Daratan Pulau Papua di Indonesia, yang mencakup Provinsi Papua dan Papua Barat, memiliki luas 41.38 juta hektare. Hasil analisis FWI pada tahun 2018, daratan Papua memiliki luas tutupan hutan alam sebesar 33.4 juta hektare, atau sekitar 80.71 % dari total luas daratannya. Sekitar 6,4 juta hektare daratan di Pulau Papua telah didistribusikan kuasa pengelolaan hutannya oleh pemerintah kepada 43 perusahaan HPH dan HTI, yang tergabung dalam 24 grup, dan ada dan ada 3 perusahaan lain yang belum teridentifikasi masuk ke grup tertentu. Berdasarkan analisis spasial, ada sekitar 6 grup perusahaan dengan penguasaan lahan berkisar antara 6-10% dari total luas izin (6,4 juta hektare) yang diberikan yaitu : KLI Group (632 ribu hektare / 10%), RGM Group (549 ribu hektare/ 8%), Sinar Wijaya (547 ribu hektare/ 8%), Alamindo Grup (460 ribu hektare / 7%), Korindo Group (417 ribu hektare / 6%), dan Masindo Group (406 ribu hektare / 6%).

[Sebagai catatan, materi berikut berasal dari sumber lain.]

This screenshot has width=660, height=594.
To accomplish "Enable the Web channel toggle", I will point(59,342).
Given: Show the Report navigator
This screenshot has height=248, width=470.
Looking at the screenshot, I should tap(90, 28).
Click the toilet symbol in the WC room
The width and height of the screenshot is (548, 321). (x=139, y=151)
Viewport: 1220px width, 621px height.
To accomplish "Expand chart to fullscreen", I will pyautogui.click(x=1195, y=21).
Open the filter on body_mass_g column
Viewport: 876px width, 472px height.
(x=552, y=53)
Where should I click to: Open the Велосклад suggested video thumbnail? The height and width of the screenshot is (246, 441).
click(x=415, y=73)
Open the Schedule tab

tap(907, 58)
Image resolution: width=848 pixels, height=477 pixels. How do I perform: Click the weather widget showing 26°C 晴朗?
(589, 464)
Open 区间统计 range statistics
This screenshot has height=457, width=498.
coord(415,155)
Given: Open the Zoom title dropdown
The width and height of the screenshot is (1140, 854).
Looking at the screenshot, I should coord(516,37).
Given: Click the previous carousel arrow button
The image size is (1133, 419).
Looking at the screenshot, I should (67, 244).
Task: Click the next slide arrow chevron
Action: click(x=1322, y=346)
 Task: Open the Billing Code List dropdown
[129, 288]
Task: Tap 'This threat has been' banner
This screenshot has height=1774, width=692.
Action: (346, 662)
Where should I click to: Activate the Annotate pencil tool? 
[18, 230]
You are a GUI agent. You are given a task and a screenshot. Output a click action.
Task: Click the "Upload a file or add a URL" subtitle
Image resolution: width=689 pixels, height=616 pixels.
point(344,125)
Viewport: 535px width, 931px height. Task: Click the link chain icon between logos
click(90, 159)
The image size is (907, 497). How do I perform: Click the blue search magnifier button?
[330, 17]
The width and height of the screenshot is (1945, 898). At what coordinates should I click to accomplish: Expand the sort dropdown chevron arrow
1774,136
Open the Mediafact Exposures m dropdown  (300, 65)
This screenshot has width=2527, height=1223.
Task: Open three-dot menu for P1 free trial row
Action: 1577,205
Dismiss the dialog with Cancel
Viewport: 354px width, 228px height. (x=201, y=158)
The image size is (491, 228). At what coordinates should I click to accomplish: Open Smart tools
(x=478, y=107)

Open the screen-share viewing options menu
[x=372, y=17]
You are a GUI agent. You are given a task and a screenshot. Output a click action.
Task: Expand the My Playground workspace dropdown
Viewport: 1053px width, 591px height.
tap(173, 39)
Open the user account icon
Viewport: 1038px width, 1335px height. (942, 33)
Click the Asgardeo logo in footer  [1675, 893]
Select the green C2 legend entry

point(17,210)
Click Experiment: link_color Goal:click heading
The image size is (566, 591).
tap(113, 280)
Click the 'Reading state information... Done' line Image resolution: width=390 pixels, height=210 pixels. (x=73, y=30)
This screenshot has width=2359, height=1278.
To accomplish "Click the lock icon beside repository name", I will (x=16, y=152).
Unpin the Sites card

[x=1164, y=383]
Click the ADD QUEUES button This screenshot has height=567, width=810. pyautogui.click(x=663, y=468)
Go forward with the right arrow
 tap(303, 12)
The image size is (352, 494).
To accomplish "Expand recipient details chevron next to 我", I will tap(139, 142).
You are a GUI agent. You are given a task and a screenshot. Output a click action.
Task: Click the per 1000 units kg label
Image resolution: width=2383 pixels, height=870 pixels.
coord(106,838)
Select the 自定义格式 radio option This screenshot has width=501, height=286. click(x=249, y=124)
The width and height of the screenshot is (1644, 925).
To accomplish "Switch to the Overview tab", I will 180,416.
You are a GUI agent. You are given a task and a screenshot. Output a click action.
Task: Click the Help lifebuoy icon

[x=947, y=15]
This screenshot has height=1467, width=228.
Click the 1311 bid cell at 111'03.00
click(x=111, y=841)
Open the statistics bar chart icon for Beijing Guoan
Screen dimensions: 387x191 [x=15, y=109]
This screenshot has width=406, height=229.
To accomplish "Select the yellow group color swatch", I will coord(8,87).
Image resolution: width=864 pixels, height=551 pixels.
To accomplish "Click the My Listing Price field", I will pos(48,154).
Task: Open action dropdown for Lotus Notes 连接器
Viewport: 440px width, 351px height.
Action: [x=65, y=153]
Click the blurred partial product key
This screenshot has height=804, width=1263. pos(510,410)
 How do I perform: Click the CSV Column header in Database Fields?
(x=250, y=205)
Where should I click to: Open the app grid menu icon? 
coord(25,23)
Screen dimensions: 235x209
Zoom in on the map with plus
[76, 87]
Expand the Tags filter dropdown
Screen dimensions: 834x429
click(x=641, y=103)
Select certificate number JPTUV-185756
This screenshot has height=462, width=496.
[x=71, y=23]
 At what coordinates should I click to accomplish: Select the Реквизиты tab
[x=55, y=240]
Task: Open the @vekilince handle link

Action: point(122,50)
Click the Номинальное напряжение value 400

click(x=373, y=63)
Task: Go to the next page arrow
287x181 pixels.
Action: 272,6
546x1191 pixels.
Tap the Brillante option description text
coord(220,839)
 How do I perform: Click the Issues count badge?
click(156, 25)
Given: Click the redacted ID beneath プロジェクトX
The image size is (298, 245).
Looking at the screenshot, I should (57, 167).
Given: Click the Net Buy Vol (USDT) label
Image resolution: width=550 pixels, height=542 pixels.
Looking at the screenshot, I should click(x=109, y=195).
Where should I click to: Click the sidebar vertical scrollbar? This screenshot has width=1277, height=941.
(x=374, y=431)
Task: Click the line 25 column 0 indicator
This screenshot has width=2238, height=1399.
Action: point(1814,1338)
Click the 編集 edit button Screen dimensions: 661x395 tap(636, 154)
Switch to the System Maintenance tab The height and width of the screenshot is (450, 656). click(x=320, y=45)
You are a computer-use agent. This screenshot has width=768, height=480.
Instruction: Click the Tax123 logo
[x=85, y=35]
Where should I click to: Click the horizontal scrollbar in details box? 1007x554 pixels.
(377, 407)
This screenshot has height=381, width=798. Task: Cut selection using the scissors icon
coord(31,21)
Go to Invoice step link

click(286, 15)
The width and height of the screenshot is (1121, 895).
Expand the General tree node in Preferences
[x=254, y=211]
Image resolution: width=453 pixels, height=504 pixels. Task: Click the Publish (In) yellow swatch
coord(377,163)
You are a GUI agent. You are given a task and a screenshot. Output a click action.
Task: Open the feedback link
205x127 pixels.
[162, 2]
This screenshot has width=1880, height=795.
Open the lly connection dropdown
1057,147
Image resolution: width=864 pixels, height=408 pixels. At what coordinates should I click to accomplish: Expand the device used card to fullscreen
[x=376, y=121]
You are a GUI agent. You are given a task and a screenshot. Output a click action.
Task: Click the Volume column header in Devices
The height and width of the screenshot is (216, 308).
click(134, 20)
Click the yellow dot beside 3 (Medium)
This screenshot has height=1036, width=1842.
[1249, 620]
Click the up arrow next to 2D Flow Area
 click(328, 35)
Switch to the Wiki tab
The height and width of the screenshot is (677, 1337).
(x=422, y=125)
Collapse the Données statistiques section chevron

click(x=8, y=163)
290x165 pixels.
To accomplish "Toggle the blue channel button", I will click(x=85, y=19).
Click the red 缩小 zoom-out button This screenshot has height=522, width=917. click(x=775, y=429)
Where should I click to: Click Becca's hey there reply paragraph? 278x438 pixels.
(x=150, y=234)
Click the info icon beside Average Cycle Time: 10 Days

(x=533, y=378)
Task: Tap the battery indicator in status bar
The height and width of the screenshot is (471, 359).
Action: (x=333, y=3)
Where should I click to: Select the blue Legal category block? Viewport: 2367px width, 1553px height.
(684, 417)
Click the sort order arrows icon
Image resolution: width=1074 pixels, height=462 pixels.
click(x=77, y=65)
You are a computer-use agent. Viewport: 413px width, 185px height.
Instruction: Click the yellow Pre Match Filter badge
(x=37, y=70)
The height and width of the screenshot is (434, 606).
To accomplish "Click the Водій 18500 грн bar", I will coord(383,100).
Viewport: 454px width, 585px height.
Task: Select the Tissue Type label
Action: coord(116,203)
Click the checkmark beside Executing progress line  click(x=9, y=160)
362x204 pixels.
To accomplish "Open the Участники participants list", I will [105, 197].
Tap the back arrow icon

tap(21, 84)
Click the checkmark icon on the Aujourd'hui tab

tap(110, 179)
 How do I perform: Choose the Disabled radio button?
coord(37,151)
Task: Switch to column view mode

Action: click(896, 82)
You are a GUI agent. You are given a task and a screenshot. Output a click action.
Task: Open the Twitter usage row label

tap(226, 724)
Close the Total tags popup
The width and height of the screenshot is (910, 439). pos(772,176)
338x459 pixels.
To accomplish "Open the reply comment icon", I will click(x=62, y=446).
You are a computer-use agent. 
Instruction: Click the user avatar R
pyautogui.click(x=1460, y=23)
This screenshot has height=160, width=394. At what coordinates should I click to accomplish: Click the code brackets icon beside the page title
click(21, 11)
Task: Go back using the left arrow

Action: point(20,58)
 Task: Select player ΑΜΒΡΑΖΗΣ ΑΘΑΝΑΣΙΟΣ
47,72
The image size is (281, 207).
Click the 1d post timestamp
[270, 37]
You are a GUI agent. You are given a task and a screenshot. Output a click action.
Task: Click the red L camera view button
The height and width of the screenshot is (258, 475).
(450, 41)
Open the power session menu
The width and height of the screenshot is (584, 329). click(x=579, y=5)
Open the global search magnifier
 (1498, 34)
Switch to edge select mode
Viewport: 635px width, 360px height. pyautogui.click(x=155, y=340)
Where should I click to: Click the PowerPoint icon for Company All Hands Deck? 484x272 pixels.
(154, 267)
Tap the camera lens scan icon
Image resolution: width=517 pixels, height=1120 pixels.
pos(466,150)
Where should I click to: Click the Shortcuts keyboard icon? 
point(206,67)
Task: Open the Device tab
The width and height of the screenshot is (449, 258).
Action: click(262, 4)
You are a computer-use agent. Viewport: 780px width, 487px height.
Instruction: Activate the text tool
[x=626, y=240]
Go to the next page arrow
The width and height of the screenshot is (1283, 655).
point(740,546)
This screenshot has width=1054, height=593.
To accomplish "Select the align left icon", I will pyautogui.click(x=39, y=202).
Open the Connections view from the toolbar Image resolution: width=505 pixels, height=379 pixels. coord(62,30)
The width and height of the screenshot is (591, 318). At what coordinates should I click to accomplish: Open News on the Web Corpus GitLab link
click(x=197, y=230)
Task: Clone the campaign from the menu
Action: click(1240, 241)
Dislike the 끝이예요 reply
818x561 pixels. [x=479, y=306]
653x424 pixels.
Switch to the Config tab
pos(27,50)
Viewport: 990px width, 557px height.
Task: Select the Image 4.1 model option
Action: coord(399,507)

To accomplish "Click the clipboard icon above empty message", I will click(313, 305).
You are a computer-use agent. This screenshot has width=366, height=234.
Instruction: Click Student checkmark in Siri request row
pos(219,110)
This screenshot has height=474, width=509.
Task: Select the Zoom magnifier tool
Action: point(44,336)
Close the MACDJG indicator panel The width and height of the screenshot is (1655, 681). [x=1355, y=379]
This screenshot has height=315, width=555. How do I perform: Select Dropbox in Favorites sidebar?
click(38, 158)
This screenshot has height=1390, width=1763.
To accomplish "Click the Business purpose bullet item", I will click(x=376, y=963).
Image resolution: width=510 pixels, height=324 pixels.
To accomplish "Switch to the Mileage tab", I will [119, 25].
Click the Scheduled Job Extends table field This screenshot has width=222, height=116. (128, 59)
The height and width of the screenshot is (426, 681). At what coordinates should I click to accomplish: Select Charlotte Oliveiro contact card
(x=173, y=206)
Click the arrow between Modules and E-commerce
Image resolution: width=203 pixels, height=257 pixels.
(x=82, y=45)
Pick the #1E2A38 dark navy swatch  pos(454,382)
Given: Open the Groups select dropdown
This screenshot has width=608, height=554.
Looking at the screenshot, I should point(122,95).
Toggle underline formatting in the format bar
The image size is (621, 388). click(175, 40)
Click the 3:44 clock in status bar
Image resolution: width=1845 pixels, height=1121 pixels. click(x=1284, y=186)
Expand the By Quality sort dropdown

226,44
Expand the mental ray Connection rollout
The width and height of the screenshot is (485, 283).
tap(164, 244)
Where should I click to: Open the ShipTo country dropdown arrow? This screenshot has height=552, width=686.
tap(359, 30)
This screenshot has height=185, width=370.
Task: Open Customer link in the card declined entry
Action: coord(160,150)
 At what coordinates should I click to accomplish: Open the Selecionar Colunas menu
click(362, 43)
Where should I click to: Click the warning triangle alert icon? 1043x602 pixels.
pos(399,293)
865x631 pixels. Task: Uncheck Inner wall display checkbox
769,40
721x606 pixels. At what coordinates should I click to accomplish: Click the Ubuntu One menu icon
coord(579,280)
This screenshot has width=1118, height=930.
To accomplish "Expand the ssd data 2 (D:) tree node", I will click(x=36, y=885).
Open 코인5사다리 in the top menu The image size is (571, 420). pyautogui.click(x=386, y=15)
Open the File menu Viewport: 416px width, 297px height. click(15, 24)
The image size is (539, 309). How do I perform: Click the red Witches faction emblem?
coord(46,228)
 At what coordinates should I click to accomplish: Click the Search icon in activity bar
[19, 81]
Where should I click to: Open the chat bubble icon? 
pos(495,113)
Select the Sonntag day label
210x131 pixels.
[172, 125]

Perusahaan dengan penguasaan lahan terluas di papua diatas, mayoritas pemiliknya merupakan nama-nama yang sudah tidak asing lagi di dunia industry ekstraksi hutan dan lahan di Indonesia. Seperti halnya KLI Group yang dimiliki oleh Keluarga Sutanto, RGM Group yang dimiliki Sukanto Tanoto, Sinar Wiajaya Group (Sapto Joyo Wijoyo), Alamindo Group (Darius Audryc dan Juan Mulia), Korindo Group (Robert Seung), dan Masindo Group (Mr. Wong / Paulus George Hung / Ting Ting Hung). Satu nama yang mungkin asing dan belum kami ketahui profilnya yaitu pemilik Alamindo Group, Darius Audryc dan Juan Mulia. Karena nama-nama yang terdaftar sebagai pemilik saham mayoritas perusahaan terkadang hanya merupakan “boneka” para bos besar yang berfungsi sebagai pengecoh pengelakan pajak (tax evasion) dan penghindaran pajak (tax avoidance).
Sepanjang tahun 2019 – 2020, sekitar 2,72 juta m3 kayu bulat diproduksi dari hutan alam di Pulau Papua. Sebesar 1.252.407 m3 atau sekitar 46% di antaranya merupakan kayu berjenis merbau, sebagai jenis kayu kelas khusus. Dan dari produksi kayu merbau nasional, sekitar 98% berasal dari hutan alam papua. Kayu-kayu tersebut lebih dari 80% bersumber dari pemanfaatan hasil hutan kayu oleh izin HPH. Sedangkan sumber-sumber lainnya berasal dari IPK/IPPKH/HGU/Perorangan, dan Land Clearing HTI
Jika dikaitkan antara penguasaan lahan oleh grup dan juga produksi kayu bulat 2019-2020, grup perusahaan yang memiliki izin konsesi yang luas ternyata belum tentu juga melakukan ekstraksi kayu secara besar-besaran. Terutama untuk grup perusahaan HTI di papua yang baru sebatas izin namun belum banyak melakukan aktivitas seperti grup RGM. Lain halnya dengan grup perusahaan HPH yang memang sudah terbangun, baik aktivitas produksi kayunya maupun industri pengolahan yang juga sudah terintegrasi dan berjarak cukup dekat dengan konsesinya. Contohnya untuk Sinar Wijaya Group dan juga Korindo Group. Selama 2019-2020, Sinar Wijaya mampu mengekstraksi kayu sekitar 772 ribu m3 dari ke 4 HPH nya. Sedangkan Korindo Group memanen kayu sekitar 303 ribu m3 dari 2 konsesi HPH miliknya di Merauke.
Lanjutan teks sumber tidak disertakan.